R Programming Succinctly^®
by James McCaffrey

CHAPTER 1

Getting Started

The R programing language is designed to perform statistical analyses. Surveys of programming languages show that the use of R is increasing rapidly, apparently in conjunction with the increasing collection of data.

R can be used in two distinct ways. Most commonly, R is used as an interactive tool. For example, in an R console shell, a user could type commands such as:

> my_df <- read.table(“C:\\Data\\AgeIncome.txt”, header=TRUE)
> m <- lm(Income ~ Age, data=my_df)
> summary(m)

These commands would perform a linear regression data analysis of the age and income data stored in file AgeIncome.txt and would display the results of the analysis. R has hundreds of built-in functions that can perform thousands of statistical tasks.

However, you can also write R programs (i.e. scripts) by placing R commands and R language-control structures such as for-loops into a text file, saving the file, and executing the file. For example, a user can type commands such as:

> setwd(“C:\\Data\\MyScripts”)
> source(“neuralnet.R”)

These commands will run an R program named neuralnet.R, which is located in a C:\Data\MyScripts directory. You gain tremendous power and flexibility with the ability to extend the base R interactive functionality by writing R programs.

In this e-book, I will explain how to write R programs. I make no assumptions about your background and experience—even if you have no programming experience at all, you should be able to follow along with a bit of effort.

I will present a complete demo program in each section. Programmers learn how to program in a new language by getting an example program up and running, then experimenting by making changes. So, if you want to learn R programming, copy-paste the source code from a demo program, run the program, then make modifications to the program.

I will not present hundreds of one-line R examples. Instead, I will present short (but complete) programs that illustrate key R syntax examples and techniques. The code for all the demo programs can be found at https://github.com/jdmccaffrey/r-programming-succinctly.

In my experience, the most difficult part of learning any programming language or technology is getting a first program to run. After that, it’s just details. But getting started can be frustrating, and the purpose of this first chapter is to make sure you can install R and run a program.

Enough chit-chat already. Let’s get started.

1.1 Installing R

It’s no secret that the best way to learn a programming language or technology is to use it. Although you can probably learn quite a bit about R simply by reading this e-book, you’ll learn a lot more if you install R and run the demo programs that accompany each section.

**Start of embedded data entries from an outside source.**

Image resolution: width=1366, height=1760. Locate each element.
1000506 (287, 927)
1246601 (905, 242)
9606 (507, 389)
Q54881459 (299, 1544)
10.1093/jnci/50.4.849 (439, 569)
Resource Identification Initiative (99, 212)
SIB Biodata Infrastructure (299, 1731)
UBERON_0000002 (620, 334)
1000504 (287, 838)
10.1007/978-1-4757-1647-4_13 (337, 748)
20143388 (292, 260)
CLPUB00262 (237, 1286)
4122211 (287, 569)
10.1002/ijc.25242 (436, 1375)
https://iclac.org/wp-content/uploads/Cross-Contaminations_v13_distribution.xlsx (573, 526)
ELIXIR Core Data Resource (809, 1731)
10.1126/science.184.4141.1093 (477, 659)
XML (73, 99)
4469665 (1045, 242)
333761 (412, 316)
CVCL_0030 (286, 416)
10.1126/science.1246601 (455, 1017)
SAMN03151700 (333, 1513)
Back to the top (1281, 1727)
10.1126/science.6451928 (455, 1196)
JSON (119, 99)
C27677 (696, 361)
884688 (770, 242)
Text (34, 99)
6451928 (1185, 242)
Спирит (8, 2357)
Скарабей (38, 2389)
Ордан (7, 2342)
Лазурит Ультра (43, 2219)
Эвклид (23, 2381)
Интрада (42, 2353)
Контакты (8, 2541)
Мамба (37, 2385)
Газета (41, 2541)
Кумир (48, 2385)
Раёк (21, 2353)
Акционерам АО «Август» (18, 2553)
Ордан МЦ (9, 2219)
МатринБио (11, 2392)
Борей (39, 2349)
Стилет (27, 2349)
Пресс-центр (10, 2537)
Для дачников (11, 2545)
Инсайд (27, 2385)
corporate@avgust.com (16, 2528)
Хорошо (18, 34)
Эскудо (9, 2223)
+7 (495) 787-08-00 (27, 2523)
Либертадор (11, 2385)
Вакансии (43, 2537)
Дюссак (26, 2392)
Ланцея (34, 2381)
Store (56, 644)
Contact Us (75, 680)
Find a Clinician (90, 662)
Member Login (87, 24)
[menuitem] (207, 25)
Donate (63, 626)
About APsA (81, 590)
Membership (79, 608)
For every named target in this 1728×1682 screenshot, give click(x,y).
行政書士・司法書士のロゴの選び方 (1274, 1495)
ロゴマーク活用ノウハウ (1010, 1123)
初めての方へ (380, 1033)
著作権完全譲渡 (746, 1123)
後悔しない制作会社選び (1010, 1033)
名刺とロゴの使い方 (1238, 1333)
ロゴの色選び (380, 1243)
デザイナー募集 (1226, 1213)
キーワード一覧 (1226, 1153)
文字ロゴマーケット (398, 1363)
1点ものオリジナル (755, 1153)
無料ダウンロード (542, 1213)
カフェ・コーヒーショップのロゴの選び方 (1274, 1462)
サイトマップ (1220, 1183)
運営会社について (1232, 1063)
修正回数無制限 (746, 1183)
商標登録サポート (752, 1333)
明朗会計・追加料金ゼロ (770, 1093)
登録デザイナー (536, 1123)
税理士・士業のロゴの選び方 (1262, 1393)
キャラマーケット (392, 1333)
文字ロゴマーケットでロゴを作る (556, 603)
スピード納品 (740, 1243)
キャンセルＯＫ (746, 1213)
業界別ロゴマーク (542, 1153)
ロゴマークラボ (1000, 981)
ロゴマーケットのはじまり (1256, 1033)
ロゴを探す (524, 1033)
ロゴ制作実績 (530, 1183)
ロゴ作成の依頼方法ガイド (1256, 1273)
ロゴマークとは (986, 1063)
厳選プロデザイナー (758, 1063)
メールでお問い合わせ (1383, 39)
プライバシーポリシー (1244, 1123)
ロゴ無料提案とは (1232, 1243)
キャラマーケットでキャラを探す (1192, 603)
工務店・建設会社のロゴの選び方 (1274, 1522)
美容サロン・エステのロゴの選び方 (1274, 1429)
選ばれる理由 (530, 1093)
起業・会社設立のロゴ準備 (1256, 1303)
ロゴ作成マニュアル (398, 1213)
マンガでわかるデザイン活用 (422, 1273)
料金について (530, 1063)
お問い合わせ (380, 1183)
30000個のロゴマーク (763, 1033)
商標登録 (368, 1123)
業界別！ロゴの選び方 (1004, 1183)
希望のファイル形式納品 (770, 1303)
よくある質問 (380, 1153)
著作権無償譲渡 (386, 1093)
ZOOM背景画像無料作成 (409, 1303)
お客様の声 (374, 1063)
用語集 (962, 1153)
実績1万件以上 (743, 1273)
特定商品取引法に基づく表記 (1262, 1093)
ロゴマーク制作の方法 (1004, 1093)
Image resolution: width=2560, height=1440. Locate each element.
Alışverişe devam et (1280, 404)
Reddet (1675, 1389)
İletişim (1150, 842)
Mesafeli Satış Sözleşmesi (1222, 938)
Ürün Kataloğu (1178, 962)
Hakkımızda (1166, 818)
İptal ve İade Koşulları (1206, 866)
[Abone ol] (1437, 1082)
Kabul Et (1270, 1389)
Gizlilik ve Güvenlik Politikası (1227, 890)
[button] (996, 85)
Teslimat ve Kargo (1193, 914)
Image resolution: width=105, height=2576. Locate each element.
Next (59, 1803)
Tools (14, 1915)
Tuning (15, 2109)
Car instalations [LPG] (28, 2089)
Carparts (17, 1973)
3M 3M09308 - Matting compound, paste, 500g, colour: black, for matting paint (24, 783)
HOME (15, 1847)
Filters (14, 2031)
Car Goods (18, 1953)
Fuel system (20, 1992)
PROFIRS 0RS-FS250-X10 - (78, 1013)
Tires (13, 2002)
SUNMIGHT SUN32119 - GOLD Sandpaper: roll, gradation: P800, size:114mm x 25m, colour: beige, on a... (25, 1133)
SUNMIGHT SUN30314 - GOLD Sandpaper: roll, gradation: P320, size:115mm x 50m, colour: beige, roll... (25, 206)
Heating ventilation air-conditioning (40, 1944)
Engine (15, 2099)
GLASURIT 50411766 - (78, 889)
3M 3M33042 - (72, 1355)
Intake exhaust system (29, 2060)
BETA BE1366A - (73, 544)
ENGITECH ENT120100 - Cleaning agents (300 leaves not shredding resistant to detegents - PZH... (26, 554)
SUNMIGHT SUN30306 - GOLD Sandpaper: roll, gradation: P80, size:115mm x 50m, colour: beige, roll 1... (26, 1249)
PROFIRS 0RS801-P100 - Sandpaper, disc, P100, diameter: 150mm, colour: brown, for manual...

Installing R is relatively quick and easy, and I’ll walk you through each step of the installation process for a Windows system. If you’re using a Linux system, the installation process varies quite a bit depending on which flavor of Linux you’re running, but there are many step-by-step installation guides available on the Internet. With Mac systems, R installation is very similar to Windows installation.

Launch a browser, search the Internet for “Install R,” and you’ll find a link for the Windows installer. At the time of this writing, the Windows installation URL is https://cran.r-project.org/bin/windows/base. Clicking the link will direct your browser to a page that resembles Figure 1.

Windows Installation Page

Figure 1: Windows Installation Page

The screenshot shows that I intend to install R version 3.2.4. By the time you read this, the most recent version of R will likely be different—however, the base R language is quite stable, and the code examples in this e-book have been designed to work with newer versions of R.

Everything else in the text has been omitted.